> _List of tasks_:
1 - According to the personal profile, what jobs do the writer's mother and father have?
2 - Transcribe the personal profile from "How I live my" to "what I preach.".

I'm a college student. I love to dance and write. I'm a missionary. I'm a Mormon.

About Me

I grew up in the rainy state of Oregon, USA. Perhaps overly involved in extra-curriculars, I was on my high school dance team, Opinion-editor of my high school newspaper, involved with service organizations such as Key Club and National Honor Society as well as volunteering at an assisted living facility. I just finished my freshman year of college where I was a layout designer for a Women's journal and was apart of the Hip-Hop club. I love hiking, boating, skiing, anything to get me outside, especially anywhere near mountains or water. I am the oldest of four children. My mother is a nurse. My father is an accountant and my step-mother is from Brazil. I also love to read, write, learn and think; I very much enjoy school and take great pride and joy in education. I like spending time alone, especially while in nature, however I also like to spend time with friends and meeting new people. I'm also a concert junkie; I love going to concerts especially dirt-cheap hole-in-the-wall kind of ones for bands most people have never even heard of.

Why I am a Mormon

I've been a member my entire life. I've grown up with this type of lifestyle and the teachings of this church are second nature to me. It wasn't until my mother started making some very poor choices and falling away from the church that I questioned the teachings and principles that had been part of my life since day one. I started to doubt. I became depressed. It felt as if everything in my life was going wrong and I was powerless to do anything. Thats when I realized I had stopped. I had stopped believing. I stopped reading my scriptures and praying. I still went to church but I was just going through the motions. I stopped trusting in God. I stopped believing that he loved me. I knew that I had come to a crossroads in my life, I either believed in God and this church or I didn't, I could no longer walk the line of doubt and feigned faithfulness. So I prayed. I fasted. I read my scriptures. I payed better attention in church meetings. I tried to be a more Christ-like person. It was a gradual process of re-devotion. I often got frustrated because I didn't get answers in the way I wanted. It was a difficult process, with many failures. I doubted on the daily and thought of giving up more than once. But what kept me going was in my darkest moments, when I was completely at rock bottom, and I could do nothing else but cry out to the God I wasn't sure if I believed in, I knew he was there. I knew he was watching over me and I knew he loved me. It took me over a year of this soul-searching when I finally realized, I had my answer. I had always had my answer. I knew this gospel is true. I knew the atonement was real because I had seen it work. I've witnessed my mother's life become completely devoid of light and joy without it. I've tasted of the sweet joy that comes with true repentance. I didn't get my answer the way I expected, but I got an answer. This church is true. It's the only way to true peace and joy. Its a hard life to live, but its worth it.

How I live my faith

I'm a young adult so I am learning how to live the gospel not strictly apart of a nuclear family environment. I try to live my faith in a community with the other latter-day saint young college students around me. I contribute to an environment of love and acceptance in my dorm, hall and ward to help make it easier for everyone to live the gospel. I try to get my non-member friends to be apart of all aspects of my life, including church related things, so that I can share what I love with them. I've been called as a missionary for this church to bring the joy of this gospel to those who have not yet have the privilege of experiencing it yet. I live this gospel by being an example of what I preach.

> _Listed entries_:
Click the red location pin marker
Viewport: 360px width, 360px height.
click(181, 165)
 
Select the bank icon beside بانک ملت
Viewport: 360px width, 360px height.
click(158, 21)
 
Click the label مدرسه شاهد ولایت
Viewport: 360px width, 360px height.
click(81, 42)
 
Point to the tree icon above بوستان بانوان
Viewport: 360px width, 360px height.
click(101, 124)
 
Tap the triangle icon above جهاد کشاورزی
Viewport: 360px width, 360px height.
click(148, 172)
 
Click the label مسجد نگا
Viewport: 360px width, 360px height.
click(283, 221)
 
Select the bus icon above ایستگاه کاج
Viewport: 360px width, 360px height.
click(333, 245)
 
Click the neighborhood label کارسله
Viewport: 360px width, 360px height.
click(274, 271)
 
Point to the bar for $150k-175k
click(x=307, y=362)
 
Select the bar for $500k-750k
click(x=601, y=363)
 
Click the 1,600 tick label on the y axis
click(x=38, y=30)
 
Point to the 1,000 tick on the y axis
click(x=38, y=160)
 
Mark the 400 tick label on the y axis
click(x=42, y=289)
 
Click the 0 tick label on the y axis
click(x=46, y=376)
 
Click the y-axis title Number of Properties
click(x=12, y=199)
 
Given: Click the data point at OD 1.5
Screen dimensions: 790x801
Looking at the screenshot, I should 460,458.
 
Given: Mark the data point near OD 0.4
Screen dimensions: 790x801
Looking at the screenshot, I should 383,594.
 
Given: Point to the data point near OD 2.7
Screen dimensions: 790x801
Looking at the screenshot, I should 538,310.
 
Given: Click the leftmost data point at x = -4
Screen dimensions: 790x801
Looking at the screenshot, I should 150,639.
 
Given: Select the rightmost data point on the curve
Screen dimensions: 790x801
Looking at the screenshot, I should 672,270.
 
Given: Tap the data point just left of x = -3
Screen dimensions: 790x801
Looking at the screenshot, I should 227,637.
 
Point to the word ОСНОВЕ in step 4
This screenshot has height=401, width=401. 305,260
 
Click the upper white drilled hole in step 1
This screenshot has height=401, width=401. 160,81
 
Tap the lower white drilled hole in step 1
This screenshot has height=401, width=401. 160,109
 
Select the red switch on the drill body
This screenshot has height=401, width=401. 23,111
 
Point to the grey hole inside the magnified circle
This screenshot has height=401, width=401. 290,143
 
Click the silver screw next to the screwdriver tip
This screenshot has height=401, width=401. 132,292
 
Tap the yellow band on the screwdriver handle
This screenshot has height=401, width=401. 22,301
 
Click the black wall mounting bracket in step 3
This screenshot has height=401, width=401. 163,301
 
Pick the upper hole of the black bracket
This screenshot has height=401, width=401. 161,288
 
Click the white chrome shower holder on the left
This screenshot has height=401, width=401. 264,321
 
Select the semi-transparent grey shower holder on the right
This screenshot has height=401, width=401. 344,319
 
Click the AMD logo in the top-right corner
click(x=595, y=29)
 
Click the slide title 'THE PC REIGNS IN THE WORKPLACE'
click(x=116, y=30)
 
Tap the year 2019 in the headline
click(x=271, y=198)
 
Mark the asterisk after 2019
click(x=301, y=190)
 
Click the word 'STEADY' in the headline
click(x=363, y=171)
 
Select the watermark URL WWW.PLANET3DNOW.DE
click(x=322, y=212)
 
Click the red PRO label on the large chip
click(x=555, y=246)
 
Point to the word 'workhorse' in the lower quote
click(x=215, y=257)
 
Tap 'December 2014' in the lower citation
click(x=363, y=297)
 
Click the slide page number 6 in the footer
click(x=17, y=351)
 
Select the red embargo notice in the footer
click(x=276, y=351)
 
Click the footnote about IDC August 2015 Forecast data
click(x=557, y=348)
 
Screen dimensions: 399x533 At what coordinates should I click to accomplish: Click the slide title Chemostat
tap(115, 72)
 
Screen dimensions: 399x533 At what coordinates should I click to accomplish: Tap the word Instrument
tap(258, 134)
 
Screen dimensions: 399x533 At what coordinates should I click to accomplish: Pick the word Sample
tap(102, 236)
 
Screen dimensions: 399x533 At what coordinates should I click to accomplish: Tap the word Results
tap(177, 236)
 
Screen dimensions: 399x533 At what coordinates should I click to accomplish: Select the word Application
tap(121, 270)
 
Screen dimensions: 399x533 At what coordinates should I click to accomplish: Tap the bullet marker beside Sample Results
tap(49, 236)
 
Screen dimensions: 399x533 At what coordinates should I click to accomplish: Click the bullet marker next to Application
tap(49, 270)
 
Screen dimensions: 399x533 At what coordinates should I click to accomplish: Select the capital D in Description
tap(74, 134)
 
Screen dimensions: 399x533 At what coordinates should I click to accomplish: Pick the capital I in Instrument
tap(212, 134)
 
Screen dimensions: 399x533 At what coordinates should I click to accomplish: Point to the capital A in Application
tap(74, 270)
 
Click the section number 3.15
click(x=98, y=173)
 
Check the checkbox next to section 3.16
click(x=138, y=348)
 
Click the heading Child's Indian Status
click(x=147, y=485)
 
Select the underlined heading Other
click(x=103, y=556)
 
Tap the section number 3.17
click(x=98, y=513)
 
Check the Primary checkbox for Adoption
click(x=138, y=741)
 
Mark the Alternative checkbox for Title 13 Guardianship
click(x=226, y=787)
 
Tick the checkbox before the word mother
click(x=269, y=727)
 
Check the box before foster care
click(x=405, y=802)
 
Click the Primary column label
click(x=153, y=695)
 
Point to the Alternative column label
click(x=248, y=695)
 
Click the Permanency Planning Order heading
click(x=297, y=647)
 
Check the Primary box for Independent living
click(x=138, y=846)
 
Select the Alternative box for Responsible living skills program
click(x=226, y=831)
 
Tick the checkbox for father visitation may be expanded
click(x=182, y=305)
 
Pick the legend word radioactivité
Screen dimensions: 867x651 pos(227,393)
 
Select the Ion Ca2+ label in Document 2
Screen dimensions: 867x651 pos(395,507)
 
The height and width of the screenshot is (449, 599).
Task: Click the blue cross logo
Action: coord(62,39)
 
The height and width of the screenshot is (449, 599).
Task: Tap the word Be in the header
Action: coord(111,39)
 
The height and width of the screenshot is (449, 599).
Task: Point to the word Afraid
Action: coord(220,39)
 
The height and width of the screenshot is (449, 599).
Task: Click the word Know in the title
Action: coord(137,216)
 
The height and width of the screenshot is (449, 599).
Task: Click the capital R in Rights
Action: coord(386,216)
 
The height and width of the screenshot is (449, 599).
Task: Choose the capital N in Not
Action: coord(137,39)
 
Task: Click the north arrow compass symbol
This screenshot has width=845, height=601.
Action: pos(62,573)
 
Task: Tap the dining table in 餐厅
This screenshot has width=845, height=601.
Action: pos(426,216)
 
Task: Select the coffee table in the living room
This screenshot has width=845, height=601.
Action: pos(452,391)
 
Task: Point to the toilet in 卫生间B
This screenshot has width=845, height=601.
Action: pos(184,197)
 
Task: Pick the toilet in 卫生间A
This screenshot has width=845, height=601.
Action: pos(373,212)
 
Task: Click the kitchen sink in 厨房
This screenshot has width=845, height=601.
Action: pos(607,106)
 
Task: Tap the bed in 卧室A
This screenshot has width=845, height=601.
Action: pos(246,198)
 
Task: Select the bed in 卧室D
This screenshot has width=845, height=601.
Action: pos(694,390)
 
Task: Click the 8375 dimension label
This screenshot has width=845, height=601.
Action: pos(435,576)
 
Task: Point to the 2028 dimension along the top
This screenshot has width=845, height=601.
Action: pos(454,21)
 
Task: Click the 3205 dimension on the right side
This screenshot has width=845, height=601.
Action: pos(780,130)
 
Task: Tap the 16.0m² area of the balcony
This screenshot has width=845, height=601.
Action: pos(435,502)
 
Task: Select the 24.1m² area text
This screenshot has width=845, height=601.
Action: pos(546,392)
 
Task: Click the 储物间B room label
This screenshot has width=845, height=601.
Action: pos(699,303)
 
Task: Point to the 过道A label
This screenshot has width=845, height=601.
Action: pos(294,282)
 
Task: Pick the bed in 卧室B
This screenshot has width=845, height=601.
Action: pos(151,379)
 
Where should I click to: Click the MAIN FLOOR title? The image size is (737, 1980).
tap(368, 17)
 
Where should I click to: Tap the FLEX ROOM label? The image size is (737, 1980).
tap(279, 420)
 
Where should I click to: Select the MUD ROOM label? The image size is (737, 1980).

> _Solutions to each task_:
1 - The mother is a nurse and the father is an accountant.

2 -
How I live my faith

I'm a young adult so I am learning how to live the gospel not strictly apart of a nuclear family environment. I try to live my faith in a community with the other latter-day saint young college students around me. I contribute to an environment of love and acceptance in my dorm, hall and ward to help make it easier for everyone to live the gospel. I try to get my non-member friends to be apart of all aspects of my life, including church related things, so that I can share what I love with them. I've been called as a missionary for this church to bring the joy of this gospel to those who have not yet have the privilege of experiencing it yet. I live this gospel by being an example of what I preach.